Every time I email a polished and professional resume to a local listing it is accompanied by a fear and shame so acute as to be nearly debilitating, and is utterly unique to employment searches. I don’t deserve this, no one will notice me, I am a pitiful contestant in this modern game where I don’t know the rules.

Worthless.

It’s not just being frustrated by the lack of choices. It is being certain of rejection. It’s having other people define my worth – not just in an hourly wage but in the kind of tasks they want from me. It is knowing, deep down, that they’re right.

The worst part is having to explain myself to well-meaning onlookers in my life.

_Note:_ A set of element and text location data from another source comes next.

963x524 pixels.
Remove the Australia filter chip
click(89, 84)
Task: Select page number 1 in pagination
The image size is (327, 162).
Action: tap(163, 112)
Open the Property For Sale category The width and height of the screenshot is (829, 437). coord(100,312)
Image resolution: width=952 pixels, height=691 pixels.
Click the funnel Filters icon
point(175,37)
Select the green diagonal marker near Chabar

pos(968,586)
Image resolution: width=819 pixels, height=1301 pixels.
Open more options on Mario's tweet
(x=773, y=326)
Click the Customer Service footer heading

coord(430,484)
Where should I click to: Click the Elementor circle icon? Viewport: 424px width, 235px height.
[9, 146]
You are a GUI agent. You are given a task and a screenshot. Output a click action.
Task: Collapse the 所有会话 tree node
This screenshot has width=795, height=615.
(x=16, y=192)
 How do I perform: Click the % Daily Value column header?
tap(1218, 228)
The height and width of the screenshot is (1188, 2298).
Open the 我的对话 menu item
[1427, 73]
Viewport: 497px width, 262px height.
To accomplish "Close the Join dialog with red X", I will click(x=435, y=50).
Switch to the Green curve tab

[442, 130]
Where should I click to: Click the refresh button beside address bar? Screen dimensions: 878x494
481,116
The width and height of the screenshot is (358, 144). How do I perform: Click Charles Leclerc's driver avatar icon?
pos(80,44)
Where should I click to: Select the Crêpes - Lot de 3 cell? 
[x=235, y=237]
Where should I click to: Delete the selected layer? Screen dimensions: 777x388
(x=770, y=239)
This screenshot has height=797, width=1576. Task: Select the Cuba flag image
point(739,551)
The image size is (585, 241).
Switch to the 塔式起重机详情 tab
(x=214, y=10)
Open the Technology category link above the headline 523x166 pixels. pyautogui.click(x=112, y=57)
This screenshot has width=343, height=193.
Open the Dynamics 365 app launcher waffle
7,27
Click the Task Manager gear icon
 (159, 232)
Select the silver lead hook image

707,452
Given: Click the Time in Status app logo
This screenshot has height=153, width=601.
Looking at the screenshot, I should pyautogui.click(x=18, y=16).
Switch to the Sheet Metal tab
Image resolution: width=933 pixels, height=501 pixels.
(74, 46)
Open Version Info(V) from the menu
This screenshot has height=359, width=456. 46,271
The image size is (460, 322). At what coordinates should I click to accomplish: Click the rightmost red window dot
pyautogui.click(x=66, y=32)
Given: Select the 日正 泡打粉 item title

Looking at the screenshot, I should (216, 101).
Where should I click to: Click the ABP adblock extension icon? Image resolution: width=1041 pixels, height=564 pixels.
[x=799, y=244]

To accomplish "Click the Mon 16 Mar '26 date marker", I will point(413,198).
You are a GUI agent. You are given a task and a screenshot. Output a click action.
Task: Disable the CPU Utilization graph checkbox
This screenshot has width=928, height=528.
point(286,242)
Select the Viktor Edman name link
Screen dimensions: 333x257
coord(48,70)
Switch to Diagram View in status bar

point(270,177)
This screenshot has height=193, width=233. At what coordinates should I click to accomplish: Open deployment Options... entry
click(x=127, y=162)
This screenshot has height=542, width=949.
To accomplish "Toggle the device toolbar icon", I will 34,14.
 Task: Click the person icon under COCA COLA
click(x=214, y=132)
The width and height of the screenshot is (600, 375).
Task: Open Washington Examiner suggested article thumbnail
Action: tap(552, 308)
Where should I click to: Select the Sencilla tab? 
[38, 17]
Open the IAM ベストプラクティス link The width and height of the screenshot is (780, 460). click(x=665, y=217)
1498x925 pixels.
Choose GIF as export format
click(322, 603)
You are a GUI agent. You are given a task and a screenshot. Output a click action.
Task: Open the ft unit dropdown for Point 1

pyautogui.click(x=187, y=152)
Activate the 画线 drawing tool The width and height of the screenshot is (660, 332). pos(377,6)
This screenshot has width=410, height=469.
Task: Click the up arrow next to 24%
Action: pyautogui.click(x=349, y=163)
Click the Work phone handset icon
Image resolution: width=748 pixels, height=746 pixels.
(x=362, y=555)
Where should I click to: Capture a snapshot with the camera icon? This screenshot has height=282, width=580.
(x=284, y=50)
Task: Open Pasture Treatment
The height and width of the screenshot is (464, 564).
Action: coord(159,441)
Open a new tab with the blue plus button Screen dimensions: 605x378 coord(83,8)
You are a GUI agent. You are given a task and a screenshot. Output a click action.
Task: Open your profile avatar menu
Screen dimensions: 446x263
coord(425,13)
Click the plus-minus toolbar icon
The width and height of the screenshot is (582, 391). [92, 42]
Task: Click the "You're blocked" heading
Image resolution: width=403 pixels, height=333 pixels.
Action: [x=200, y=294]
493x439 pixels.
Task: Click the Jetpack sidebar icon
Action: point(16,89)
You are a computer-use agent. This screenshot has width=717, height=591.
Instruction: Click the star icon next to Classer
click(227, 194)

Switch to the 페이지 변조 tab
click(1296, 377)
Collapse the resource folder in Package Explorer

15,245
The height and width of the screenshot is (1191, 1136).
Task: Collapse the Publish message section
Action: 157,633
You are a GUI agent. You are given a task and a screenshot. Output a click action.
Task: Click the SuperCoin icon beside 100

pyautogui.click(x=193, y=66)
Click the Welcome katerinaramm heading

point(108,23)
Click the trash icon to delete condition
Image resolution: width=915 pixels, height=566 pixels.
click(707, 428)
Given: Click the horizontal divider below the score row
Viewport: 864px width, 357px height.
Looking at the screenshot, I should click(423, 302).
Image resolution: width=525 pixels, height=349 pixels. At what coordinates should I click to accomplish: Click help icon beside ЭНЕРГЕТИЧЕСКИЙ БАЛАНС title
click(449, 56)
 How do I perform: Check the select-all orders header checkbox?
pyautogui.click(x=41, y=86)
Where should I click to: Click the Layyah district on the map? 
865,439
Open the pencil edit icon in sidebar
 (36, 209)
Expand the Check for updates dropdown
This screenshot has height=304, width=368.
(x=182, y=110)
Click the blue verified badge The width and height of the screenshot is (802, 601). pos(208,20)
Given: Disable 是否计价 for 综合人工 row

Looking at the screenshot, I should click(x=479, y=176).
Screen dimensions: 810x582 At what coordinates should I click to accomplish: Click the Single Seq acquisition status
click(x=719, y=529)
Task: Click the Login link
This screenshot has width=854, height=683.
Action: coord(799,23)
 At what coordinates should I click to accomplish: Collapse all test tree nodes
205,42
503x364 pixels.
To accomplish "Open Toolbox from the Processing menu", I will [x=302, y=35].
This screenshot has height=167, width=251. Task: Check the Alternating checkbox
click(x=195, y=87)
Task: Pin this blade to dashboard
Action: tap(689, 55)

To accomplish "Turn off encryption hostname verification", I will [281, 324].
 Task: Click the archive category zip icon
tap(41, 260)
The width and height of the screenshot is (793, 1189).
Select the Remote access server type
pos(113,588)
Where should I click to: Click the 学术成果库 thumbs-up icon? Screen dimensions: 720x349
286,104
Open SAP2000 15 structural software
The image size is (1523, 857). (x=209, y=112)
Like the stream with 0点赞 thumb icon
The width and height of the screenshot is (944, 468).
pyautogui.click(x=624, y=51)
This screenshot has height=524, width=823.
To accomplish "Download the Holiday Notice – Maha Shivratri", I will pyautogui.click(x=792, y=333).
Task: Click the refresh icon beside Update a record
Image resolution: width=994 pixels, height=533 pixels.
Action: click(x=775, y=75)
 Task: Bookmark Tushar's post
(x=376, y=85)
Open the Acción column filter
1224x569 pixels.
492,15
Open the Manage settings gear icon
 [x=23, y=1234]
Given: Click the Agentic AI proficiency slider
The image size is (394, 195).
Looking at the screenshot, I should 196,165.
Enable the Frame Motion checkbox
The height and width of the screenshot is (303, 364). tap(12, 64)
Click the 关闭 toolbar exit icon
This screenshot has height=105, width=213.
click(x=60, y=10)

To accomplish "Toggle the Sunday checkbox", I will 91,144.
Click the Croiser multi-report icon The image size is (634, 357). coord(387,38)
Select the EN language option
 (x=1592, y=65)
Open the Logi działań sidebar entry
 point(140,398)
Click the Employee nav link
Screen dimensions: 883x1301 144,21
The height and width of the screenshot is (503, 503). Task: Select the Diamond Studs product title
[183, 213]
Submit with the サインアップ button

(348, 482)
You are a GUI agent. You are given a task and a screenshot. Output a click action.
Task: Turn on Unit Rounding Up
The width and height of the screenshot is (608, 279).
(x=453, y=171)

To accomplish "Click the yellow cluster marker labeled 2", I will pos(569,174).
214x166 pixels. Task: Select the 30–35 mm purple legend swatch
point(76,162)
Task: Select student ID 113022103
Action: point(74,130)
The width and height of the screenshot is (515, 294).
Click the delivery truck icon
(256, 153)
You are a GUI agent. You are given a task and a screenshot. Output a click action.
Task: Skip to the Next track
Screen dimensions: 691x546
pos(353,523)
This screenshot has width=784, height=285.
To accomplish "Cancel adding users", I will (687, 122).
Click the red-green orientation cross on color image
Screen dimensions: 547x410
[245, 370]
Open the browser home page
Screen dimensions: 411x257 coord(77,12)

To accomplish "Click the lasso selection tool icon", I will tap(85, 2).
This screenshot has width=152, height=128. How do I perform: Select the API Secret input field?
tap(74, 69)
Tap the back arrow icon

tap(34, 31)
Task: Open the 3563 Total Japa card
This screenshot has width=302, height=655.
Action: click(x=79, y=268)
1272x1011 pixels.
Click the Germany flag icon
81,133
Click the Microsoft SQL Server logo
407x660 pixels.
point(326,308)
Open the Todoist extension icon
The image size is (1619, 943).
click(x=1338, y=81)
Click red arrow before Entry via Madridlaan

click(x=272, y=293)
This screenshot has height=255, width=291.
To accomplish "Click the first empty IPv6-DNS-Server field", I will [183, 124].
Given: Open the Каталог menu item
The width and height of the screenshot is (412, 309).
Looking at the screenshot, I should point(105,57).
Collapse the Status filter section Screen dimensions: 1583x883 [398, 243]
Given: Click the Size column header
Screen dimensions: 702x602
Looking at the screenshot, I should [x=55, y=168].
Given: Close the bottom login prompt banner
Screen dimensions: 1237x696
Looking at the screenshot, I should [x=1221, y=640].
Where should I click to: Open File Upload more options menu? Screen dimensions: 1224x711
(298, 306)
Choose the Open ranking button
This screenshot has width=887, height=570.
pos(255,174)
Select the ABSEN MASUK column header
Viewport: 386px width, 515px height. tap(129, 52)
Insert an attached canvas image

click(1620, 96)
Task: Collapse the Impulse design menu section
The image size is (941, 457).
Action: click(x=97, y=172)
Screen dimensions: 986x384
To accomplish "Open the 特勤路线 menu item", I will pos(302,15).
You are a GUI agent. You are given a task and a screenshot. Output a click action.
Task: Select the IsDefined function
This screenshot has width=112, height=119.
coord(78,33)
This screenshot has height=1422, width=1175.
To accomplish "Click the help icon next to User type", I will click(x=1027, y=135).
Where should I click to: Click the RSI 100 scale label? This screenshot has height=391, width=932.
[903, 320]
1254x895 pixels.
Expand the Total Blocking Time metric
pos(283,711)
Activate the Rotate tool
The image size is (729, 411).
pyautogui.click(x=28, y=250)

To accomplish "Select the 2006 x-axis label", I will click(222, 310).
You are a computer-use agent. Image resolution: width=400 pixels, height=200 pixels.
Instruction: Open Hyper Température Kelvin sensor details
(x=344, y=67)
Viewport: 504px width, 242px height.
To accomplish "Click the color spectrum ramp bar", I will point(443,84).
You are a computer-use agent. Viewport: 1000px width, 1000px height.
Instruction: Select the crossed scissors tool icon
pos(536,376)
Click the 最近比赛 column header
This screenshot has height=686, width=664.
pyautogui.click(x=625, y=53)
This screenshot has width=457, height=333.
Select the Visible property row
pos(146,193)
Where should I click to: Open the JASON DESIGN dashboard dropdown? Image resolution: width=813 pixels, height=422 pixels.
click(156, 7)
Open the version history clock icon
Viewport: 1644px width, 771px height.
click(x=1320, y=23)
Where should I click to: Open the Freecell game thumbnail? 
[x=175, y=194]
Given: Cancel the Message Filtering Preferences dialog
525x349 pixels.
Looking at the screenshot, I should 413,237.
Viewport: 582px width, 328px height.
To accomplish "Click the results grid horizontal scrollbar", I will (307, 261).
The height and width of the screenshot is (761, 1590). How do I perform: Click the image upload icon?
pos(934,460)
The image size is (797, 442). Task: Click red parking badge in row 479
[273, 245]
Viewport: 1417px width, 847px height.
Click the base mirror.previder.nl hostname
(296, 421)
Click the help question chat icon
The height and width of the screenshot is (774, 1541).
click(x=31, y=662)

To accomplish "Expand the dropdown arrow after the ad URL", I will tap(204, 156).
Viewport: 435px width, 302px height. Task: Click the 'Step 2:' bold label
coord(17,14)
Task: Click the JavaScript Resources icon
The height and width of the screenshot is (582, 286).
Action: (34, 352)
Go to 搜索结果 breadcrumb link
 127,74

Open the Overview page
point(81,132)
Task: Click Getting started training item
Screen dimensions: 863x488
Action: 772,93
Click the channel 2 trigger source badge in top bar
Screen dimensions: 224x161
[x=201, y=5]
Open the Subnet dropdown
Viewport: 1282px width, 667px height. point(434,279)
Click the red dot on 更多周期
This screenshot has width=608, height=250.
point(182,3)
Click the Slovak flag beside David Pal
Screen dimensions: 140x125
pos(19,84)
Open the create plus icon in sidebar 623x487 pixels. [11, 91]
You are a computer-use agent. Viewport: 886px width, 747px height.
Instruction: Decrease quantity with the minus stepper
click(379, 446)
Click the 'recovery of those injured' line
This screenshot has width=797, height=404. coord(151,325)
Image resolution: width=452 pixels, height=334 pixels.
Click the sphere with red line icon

Explaining to people who are so far removed from privilege that they can’t understand why I’m so “picky”, or those that are so immersed in privilege that they can’t understand why I just don’t start my own business doing something at which I’m embarrassingly incompetent. I’ve been on the receiving end of platitudes, sympathy, even (strangely) political anger and all have been equally unhelpful or even hurtful. They don’t address the core issue – What am I worth?

I just don’t know. And the guilt of not knowing, the shame of suspecting it isn’t much, the defiance of anyone who would try to define it for me is eating me alive. Trying to monetize all of that seems like a horribly vulgar way to determine my worth. And yet, it’s the only way that matters.